Gourmet magazine was most regrettably retired back in 2008. I however, fortunately, was not. For it was there, in the final November 2008 issue (I have another gruesomely sentimental copy still wrapped in the plastic, cuddling next to my beloved Gourmet 70's back issue stash) that I culled together this year's Thanksgiving menu (links provided here by yours truly). And what a wonderful, Dickensian feast in merrie olde England it seemed, once all laid out on the table! Most of it was made the day before (at least in parts), and other delights subtly assembled while the turkey that Baby prepared sat to consider its satsuma tangerine-and-herb-stuffed cavity, at rest. Summoning motes of clarity, I set the table two days before.

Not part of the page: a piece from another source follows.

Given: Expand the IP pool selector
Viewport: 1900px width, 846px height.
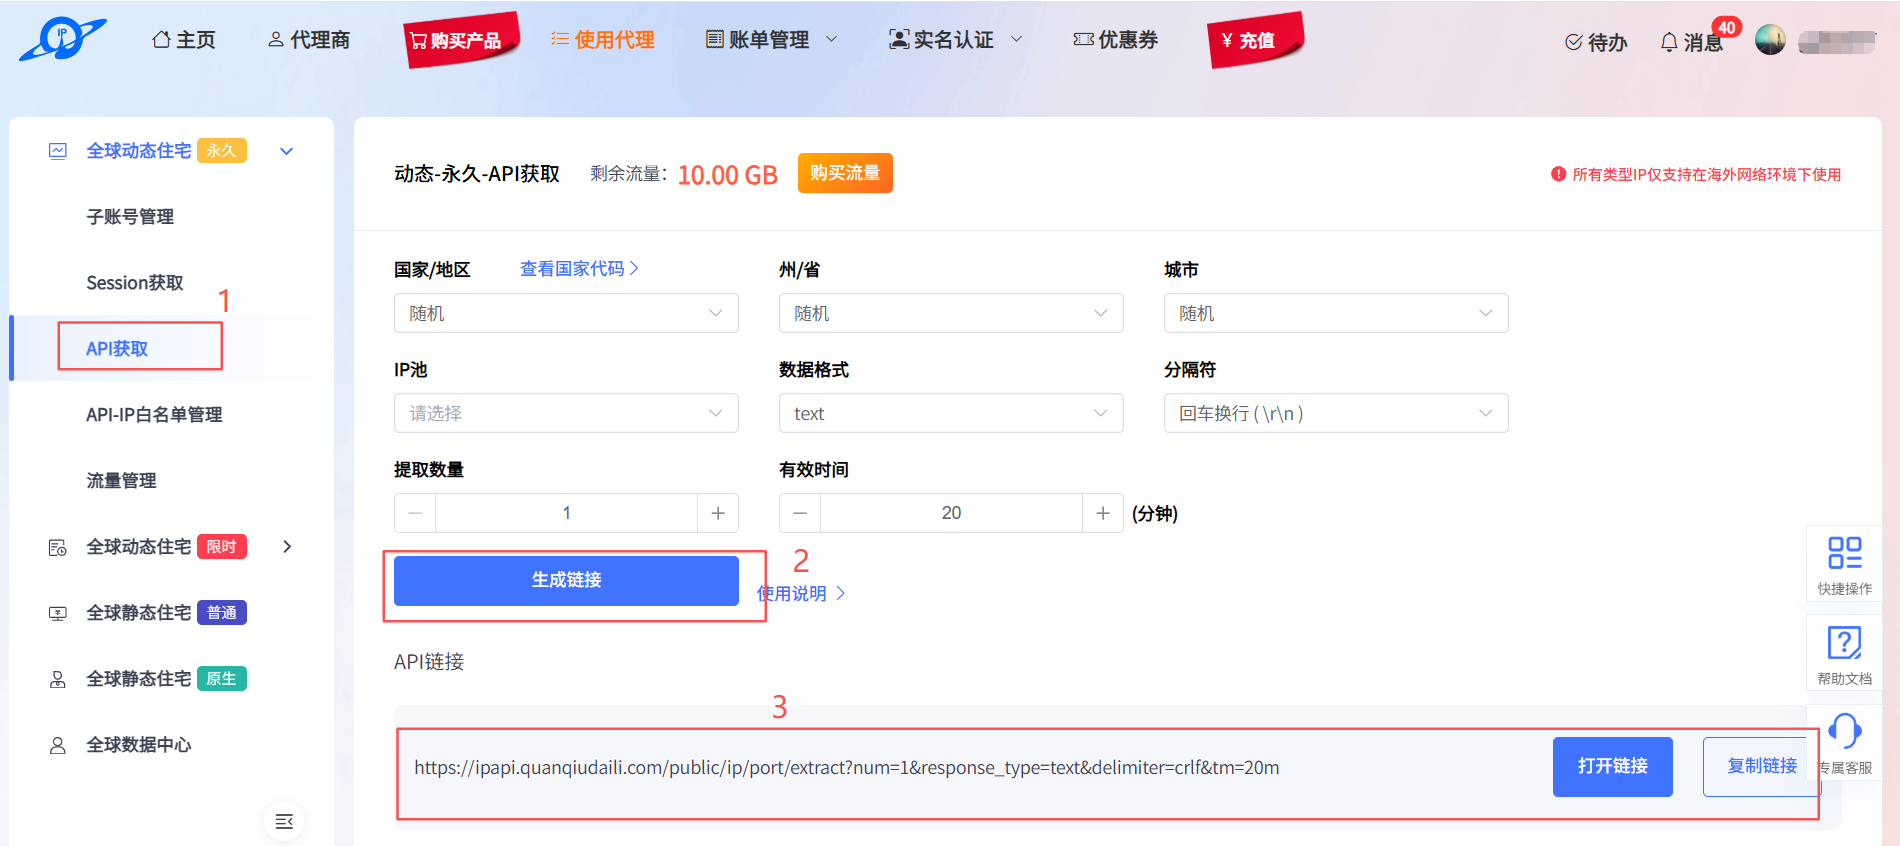Looking at the screenshot, I should [566, 413].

Cunning coriander and rosemary goat cheese marbles skewered with parsley leaves were a cozy nibble...
before the great pumpkin fondue
arrived, filled with layers of mixed Emmental and gruyere cheeses, a light bechamel, and sturdy slices of miche country bread. We swooned and supped laudably and audibly too over the instantly comforting innards, ladled out into our bowls, with spooned crescents of pumpkin pulled from within for (very) good measure. This was very simple to prepare, except for the careful business of slicing off the stubborn tops. Short of procuring a reciprocating saw
, the only thing I might suggest is taking hold of your strongest, most resilient knife (probably a well-sharpened butcher's knife) as I did and nimbly hacking away at the beast with a few deliberate whacks. Although this particular recipe was on the Thanksgiving roster, it will serve you and your guests well anytime through the winter months and act as a wonderful gift for Christmas, tableside. Consider my chicken pot pie in a pumpkin
as well, always a favorite!
We paused with a smartly civilized watercress salad
with smoked sable (a.k.a. black cod, found at our local bagel place) and beets, diced and stacked like a terrine on top of the green watercress sprigs. The beets marinated overnight in a tart shallot and fresh grapefruit juice (my idea, instead of lemon juice) vinaigrette.
The traditional pork pie
course made its way...
highly suited for sopping up with our gravy (see turkey recipe below). I made the pork pies a week ahead of time and froze them--as I suggest you do too--and thawed them out the night before our dinner, back into the oven for about 30 minutes at 350 degrees.
Behold our Tom! Quite carved obviously, having been injected with white wine, and melted black truffle butter (a mixture of purchased black truffle paste with butter), the recipe road map here
! Tinker with it as you will. More about tending to old Tom is found here
, during our trip to Turks and Caicos a few years ago.
Amiable sides were comprised of our compote
, with red pearl onions, quince (I used quince paste!) and fresh cranberries...
Also added to our festive mix was a trio featuring mashed potatoes and roasted root vegetables (thanks super duper delivery service Fresh Direct
!) and a stunningly seductive, silken parsnip puree
with sauteed Brussels sprouts that I made myself.
Gourmet suggests an apple granita as a palate cleansing kick-off to dessert but we found a time-saving, luscious Italian pear sorbetti instead, and certainly any brightly tart fruit sorbet will tingle the taste buds to the same effect.
Desserts were unapologetically store-bought pumpkin and pecan pies (courtesy again of Fresh Direct). Our merry band politely nibbled only, as we had naturally become as stuffed as our turkeys, and quite without apology as well at that! I urge you to try all of these terrific recipes over the upcoming months, whatever the occasion--and do enjoy!